Perché au sommet du mât de 25 mètres de haut, Grégoire Potot, le boat-captain du multicoque Le rire médecin-Lamotte, donne ses instructions pour installer les nouvelles voiles. En contrebas, Luke Berry, le skipper, se démène pour attacher l’une d’elles. “On remplace les voiles de convoyage pour installer celles de course. Elles sont plus neuves, plus performantes, plus légères mais plus fragiles. Il faut donc les préserver au maximum” nous explique Grégoire Potot.
Le top départ de la Route des Terres-Neuvas ne sera donné que vendredi, mais la course a déjà commencé pour les différents équipages qui s’activent à mettre leur vaisseau en configuration course, après une première traversée de l'Altantique en convoyage. Les Ocean Fifty peuvent dépasser les 35 nœuds, soit plus de 60 km/h. Les navires doivent donc être les plus légers possible pour avoir le meilleur rendement, rien n’est laissé au hasard. “On a tout vidé pour ne garder que l’essentiel. On n’aura que nos vêtements sur nous, plus un change. J’ai même épongé ce matin les quelques centilitres d’eau dans les flotteurs" nous confie Luke Berry.
À quelques dizaines de mètres est amarré le Réalités sailing team, un Ocean Fifty nouvelle génération dont les courbes futuristes font penser à celles d’un avion de chasse. Ici aussi les voiles ont été changées par un équipement optimisé, plus fin et beaucoup plus aérodynamique. “Chaque détail compte” affirme Axel Nicoleau, le boat-captain en charge des opérations. Son navire est l’un des plus légers de la flottille avec 3,250 tonnes sur la balance, contre un poids réglementaire limite fixé à 3,200 tonnes.
Cardio, sophrologie, marathons et sommeil
Si les navires sont soignés jusqu’au bout du mât, les trinômes, qui feront la course à bord des Ocean Fifty, ont dû suivre une préparation physique et mentale rigoureuse tout au long de l’année. Pour Antoine Joubert, le co-skipper du Rire médecin-Lamotte, l’endurance et la tonicité musculaire sont primordiales. Par exemple, il faut mouliner à la force des bras plusieurs fois par jour pour hisser les voiles. Pour rester en forme, “je fais des sports nautiques, du cardio, pas mal de marathons. Cette traversée ne sera pas une épreuve de force très dure, il faudra plutôt être très endurant”.
En plus du physique, Luke Berry, son skipper, associe une préparation mentale avec un préparateur qui l’aide dans la gestion du stress et des cas d’avarie. Pour Fabrice Cahierc, le skipper du Réalités sailing team, les quelques jours avant le début de la course représentent un moment de grande concentration.

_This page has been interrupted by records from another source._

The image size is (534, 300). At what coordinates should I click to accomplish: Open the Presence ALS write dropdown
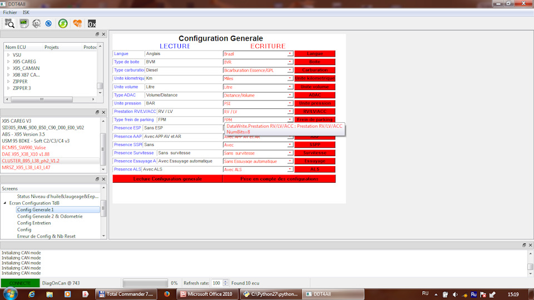click(x=290, y=169)
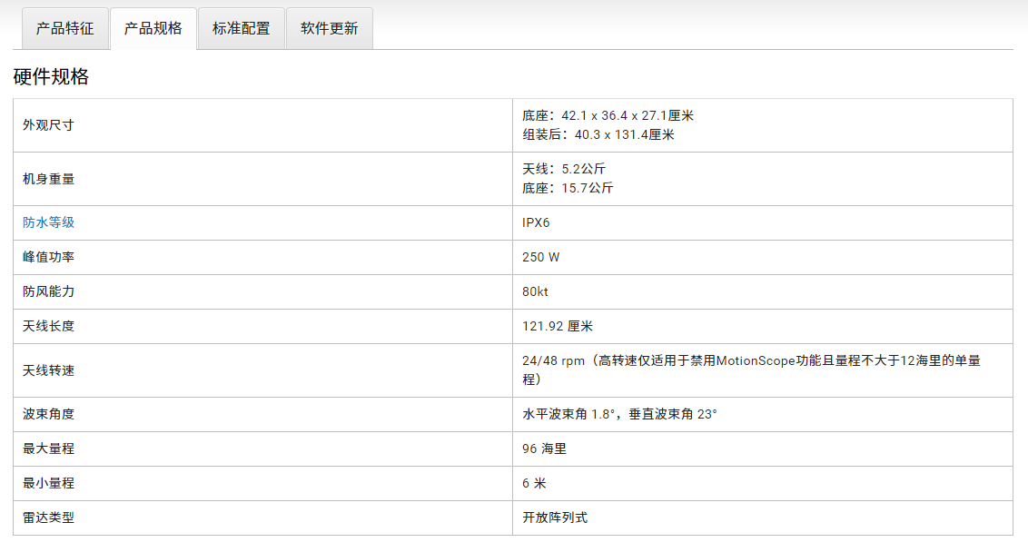Click the 80kt wind rating value
The width and height of the screenshot is (1028, 552).
(536, 291)
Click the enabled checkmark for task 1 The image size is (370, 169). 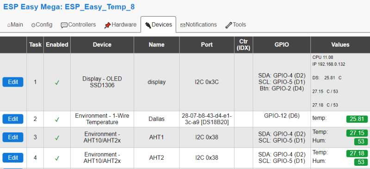point(57,82)
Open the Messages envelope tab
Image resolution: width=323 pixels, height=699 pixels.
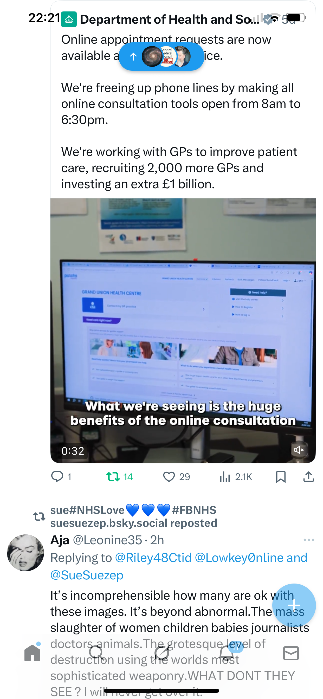point(291,653)
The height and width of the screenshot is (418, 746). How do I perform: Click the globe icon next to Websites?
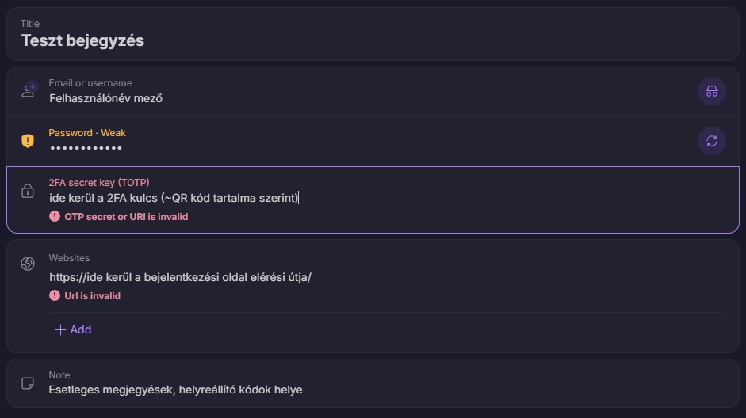click(x=28, y=264)
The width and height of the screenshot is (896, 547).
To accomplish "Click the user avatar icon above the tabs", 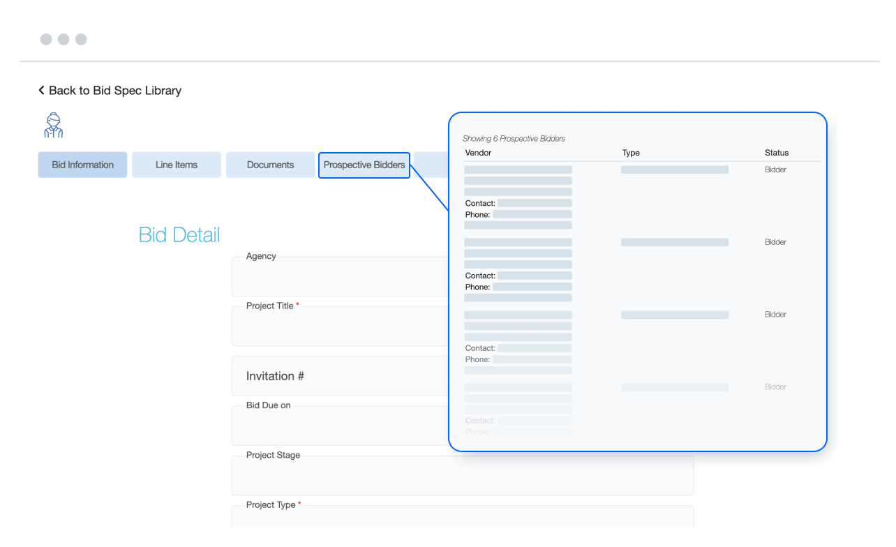I will (53, 126).
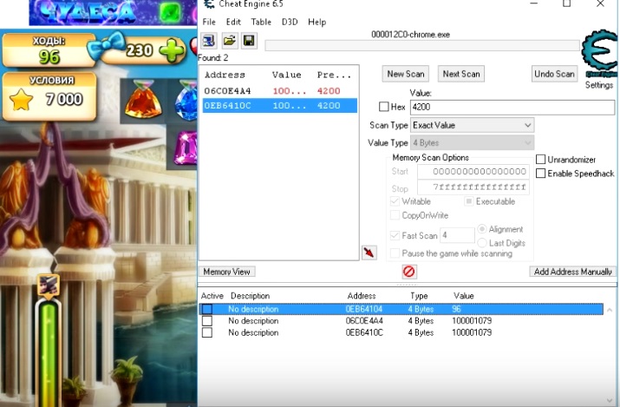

Je rentre dans la course, j’étudie la météo, je fais des exercices de respiration et il faut absolument respecter ses phases de sommeil.
Fabrice Cahierc, skipper du Réalités sailing team
Les navigateurs dormiront peu, environ 4 à 5 heures fractionnées par jour. Ils ont donc tout intérêt à emmagasiner des heures de sommeil.
"Ils brûlent beaucoup de calories donc c’est important qu’ils mangent"
Pour performer, il faut aussi compter sur les rations alimentaires quotidiennes. En course, Fabrice Cahierc peut perdre entre 3 à 4 kilogrammes. Pour assurer l’avitaillement de son Ocean Fifty, il peut se reposer sur Julia Raymond qui s’est chargée de faire venir les vivres depuis l’hexagone. Retranchée au fond de l’école de voile, la team manager prépare près de 70 repas à base de plats appertisés à réchauffer au bain-marie. Au menu : ratatouille, parmentier de canard, dahl de lentilles, brandade de cabillaud ou encore Lotte au kar gosse, la préférence de ses hommes.
“On a de la chance d’avoir une équipe pas trop difficile, ils aiment tout. Ils brûlent beaucoup de calories donc c’est important qu’ils mangent et qu’ils aiment ça” nous explique Julia Raymond. Au total, une cinquantaine de kilogrammes de nourriture et une centaine de litres d’eau doivent être embarquées en plus du matériel. Il faut donc gérer nombre de calories et nombre de kilogrammes pour ne pas trop lester le multicoque. Chaque détail compte pour performer, jusque dans l’assiette.